Everyone climbing the mountain is looking up at the guy at the top of the mountain, but he's not looking down the mountain at the people behind him. He's looking at the next higher mountain that he can see now that he reached the mountaintop.

The strange thing is, when I do this, when I win a local match and look forward to the state match. Or I do well at the state match and look forward to the national championship, I know there is no end. There is no destination, no final achievement I'm working towards.

Mastery is a path, not a destination.

This makes whether I actually ever win Nationals mostly irrelevant. The goal of what I do is to myself, to expend effort in the framework of a fair ruleset to measure my skill as an objective quantity. It's the pursuit that gives meaning, not the destination.

The actual win is a mirage. We put it out as a carrot to strive for, but it is noble to strive even if we fall short, as everyone except the individual winner will.

Sure, some people might luck or cheat their way to a win at a small scale and feel some sense of satisfaction about it, and maybe even rub it in with poor sportsmanship.
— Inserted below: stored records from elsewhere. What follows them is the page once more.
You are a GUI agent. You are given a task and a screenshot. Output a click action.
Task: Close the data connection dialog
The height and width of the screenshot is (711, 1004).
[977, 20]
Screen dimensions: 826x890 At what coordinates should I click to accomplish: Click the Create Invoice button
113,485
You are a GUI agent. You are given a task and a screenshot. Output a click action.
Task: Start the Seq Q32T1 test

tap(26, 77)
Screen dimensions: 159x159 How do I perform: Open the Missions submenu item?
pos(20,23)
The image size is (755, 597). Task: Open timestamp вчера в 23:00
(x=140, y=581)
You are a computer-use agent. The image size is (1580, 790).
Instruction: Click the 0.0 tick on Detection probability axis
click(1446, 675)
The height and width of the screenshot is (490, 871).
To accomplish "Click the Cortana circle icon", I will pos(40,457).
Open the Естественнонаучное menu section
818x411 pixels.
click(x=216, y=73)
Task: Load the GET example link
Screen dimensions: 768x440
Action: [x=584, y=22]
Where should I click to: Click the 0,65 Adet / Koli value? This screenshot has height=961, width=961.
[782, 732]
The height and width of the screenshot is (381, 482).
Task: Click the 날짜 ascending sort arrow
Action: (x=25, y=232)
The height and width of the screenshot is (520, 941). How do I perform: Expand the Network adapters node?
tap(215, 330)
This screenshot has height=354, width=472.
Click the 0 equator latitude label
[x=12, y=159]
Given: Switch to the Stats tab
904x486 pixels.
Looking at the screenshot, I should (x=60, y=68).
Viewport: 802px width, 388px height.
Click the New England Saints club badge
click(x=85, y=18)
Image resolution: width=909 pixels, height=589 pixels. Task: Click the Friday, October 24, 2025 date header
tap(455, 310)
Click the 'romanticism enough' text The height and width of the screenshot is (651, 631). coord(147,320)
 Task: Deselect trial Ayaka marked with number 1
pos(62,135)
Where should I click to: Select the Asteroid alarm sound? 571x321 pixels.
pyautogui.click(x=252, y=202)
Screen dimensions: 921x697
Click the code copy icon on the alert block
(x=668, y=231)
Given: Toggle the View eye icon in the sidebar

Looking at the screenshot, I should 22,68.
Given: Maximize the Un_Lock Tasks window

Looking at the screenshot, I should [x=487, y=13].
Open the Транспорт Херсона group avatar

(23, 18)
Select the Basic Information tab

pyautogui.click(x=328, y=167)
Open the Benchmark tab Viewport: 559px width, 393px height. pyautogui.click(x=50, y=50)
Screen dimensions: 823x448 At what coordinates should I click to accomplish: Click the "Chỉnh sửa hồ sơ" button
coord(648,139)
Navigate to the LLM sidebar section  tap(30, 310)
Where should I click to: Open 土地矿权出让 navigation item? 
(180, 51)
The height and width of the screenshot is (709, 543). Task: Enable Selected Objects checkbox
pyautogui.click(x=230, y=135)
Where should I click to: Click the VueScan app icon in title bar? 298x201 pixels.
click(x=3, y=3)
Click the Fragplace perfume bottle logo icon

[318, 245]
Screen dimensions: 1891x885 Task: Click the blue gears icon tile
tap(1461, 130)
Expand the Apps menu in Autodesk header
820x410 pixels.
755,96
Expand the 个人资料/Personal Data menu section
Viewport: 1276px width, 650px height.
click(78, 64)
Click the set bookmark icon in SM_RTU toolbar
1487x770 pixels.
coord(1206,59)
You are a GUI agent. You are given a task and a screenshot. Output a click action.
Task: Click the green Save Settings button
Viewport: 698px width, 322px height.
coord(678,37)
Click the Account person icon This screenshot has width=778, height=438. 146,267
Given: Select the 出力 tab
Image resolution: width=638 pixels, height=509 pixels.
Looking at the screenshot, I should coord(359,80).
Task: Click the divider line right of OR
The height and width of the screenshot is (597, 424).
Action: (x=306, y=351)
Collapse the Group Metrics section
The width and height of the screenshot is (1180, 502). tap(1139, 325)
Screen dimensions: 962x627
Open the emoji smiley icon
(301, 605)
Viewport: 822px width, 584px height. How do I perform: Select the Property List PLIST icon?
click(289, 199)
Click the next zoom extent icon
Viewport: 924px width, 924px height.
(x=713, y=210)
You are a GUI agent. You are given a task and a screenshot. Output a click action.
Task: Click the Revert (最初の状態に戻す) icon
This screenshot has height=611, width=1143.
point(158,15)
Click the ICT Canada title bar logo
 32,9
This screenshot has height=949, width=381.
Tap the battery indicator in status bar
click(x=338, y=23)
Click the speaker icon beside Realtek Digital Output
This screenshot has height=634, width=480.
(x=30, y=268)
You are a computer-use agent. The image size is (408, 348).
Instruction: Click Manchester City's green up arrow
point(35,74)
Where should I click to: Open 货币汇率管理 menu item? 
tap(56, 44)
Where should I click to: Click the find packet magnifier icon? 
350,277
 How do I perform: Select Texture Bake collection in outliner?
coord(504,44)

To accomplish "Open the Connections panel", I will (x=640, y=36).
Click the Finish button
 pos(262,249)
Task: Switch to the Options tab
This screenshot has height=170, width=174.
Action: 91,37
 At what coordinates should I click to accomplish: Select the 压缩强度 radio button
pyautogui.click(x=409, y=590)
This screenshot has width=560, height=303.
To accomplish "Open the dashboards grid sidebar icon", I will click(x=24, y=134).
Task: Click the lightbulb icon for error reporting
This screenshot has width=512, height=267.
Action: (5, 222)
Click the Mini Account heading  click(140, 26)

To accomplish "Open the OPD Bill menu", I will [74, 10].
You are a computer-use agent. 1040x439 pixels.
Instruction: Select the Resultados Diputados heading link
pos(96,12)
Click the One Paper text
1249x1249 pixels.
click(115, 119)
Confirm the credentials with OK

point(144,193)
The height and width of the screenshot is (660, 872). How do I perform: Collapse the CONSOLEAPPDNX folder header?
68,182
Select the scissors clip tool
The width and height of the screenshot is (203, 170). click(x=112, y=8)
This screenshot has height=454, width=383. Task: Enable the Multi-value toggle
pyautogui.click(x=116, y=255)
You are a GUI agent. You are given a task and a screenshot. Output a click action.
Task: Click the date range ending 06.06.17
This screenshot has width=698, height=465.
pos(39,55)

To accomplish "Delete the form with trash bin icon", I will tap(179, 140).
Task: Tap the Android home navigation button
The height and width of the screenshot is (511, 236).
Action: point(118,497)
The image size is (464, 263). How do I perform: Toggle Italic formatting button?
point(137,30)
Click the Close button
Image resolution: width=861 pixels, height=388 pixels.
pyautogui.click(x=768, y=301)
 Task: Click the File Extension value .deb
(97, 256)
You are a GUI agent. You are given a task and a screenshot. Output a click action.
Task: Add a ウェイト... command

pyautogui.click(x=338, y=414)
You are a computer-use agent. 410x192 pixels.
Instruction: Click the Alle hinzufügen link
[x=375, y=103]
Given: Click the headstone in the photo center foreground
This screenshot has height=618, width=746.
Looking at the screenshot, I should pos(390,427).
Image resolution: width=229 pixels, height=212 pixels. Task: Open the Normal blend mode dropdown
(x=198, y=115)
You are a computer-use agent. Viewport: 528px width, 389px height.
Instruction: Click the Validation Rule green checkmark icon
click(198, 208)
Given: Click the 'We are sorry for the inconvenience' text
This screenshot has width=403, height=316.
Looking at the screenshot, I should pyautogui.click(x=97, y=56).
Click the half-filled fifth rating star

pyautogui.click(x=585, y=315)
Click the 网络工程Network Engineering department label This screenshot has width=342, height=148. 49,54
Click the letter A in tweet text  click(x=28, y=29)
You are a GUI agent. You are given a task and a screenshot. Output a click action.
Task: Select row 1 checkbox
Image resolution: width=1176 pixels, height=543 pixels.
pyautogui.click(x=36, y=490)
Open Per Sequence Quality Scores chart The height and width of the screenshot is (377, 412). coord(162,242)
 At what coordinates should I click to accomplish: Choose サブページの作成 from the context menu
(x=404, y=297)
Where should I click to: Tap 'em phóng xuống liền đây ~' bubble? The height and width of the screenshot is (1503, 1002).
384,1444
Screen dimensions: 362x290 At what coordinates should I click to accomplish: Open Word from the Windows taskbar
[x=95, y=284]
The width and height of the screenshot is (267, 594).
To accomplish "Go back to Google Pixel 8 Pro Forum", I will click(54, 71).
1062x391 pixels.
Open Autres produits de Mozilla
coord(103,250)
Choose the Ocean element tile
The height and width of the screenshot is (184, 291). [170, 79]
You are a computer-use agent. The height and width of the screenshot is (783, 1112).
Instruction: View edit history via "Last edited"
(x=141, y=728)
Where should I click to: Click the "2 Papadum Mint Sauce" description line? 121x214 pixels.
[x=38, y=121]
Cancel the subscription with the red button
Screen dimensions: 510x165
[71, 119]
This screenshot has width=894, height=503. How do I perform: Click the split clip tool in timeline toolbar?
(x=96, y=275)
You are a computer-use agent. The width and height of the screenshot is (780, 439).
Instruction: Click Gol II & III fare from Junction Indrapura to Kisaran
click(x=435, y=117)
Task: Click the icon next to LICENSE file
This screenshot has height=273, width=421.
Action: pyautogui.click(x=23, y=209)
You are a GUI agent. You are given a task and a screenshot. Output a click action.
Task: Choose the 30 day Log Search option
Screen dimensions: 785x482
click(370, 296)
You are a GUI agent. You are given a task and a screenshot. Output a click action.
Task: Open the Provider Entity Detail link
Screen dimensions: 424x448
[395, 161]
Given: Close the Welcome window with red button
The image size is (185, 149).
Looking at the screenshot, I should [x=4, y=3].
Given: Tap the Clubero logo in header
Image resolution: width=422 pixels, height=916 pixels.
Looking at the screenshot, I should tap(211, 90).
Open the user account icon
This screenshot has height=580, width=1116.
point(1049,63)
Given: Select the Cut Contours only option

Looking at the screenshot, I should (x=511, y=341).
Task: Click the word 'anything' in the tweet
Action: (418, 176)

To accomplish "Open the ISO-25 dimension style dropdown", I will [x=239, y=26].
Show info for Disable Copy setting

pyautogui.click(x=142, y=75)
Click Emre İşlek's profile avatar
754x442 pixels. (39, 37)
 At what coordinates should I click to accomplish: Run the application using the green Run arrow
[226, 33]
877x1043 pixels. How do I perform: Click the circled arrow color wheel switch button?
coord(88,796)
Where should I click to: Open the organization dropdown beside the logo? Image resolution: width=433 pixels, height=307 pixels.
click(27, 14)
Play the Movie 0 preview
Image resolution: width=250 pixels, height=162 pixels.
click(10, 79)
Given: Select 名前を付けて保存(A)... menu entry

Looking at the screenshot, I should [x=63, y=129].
Some people might try and take short cuts to winning locally or getting into a higher skill class.

Why do they do this? Because of the social status that comes along with having achieved something difficult. But only people outside the sport are fooled. A fake black belt can't impress people who know how a real black belt acts.  

To the people who see the game as a mastery exercise, as a self-development exercise, winning at certain level gives a brief reprieve. It's a chance to catch your breath at the landing between a set of stairs, before turning around start to climb the next set of stairs.

And the staircase never ends. It keeps going as long as you keep climbing it. There is no destination. Only the path.